Avez-vous quelques exemples de réalisations conçues selon la modularité des espaces?

Il y a tous les grands projets de bureaux comme Deloitte ou encore Alter Domus mais aussi de nombreux autres plus modestes.

Je pense tout particulièrement aux deux tours de logements que nous avons conçues à Belval et dont le gros œuvre est presque achevé. Les cahiers des charges étaient clairs dès le départ et il fallait pouvoir adapter les murs à la vie des occupants. Nous avons donc pensé les projets en fonction des modularités futures: les bâtiments sont démontables, les matériaux utilisés peuvent être recyclés et les espaces intérieurs peuvent même se transformer en bureaux ou commerces.

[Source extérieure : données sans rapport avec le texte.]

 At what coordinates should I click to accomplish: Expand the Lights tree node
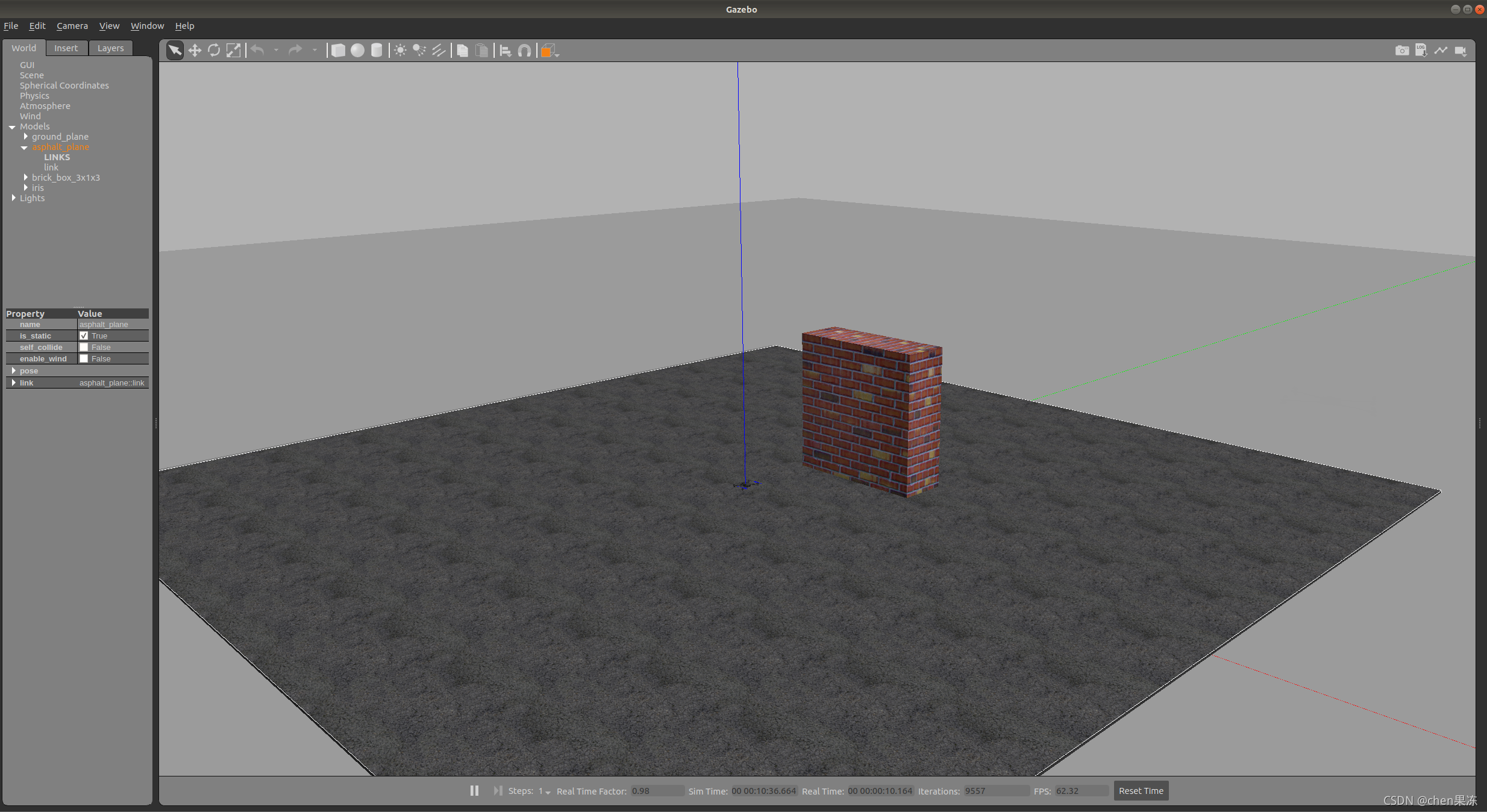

Le confort thermique, l’éclairage naturel et le confort acoustique sont intrinsèquement liés au bien-être des employés et donc à la productivité

La grande difficulté est de prévoir les cas les plus défavorables afin de concevoir les installations en conséquence. Il nous faut alors cerner les besoins des utilisateurs ou résidents finaux. C’est pour cela qu’avec le Fonds Kirchberg, nous participons au processus de cocréation entre les ingénieurs, architectes, promoteurs et futurs habitants pour les projets mixtes Grünewald et Kiem. Le Fonds Kirchberg et les citoyens ont alors formulé des désirs de proximité, de modularité des services, des espaces d’échanges et d’un accès rapide à la mobilité, tout ceci s’inscrit dans une démarche forte d’écoconception Cradle to Cradle. Ce fût certes un gros effort d’écoute, de réflexions communes et d’explications didactiques mais à la fois tellement enrichissant!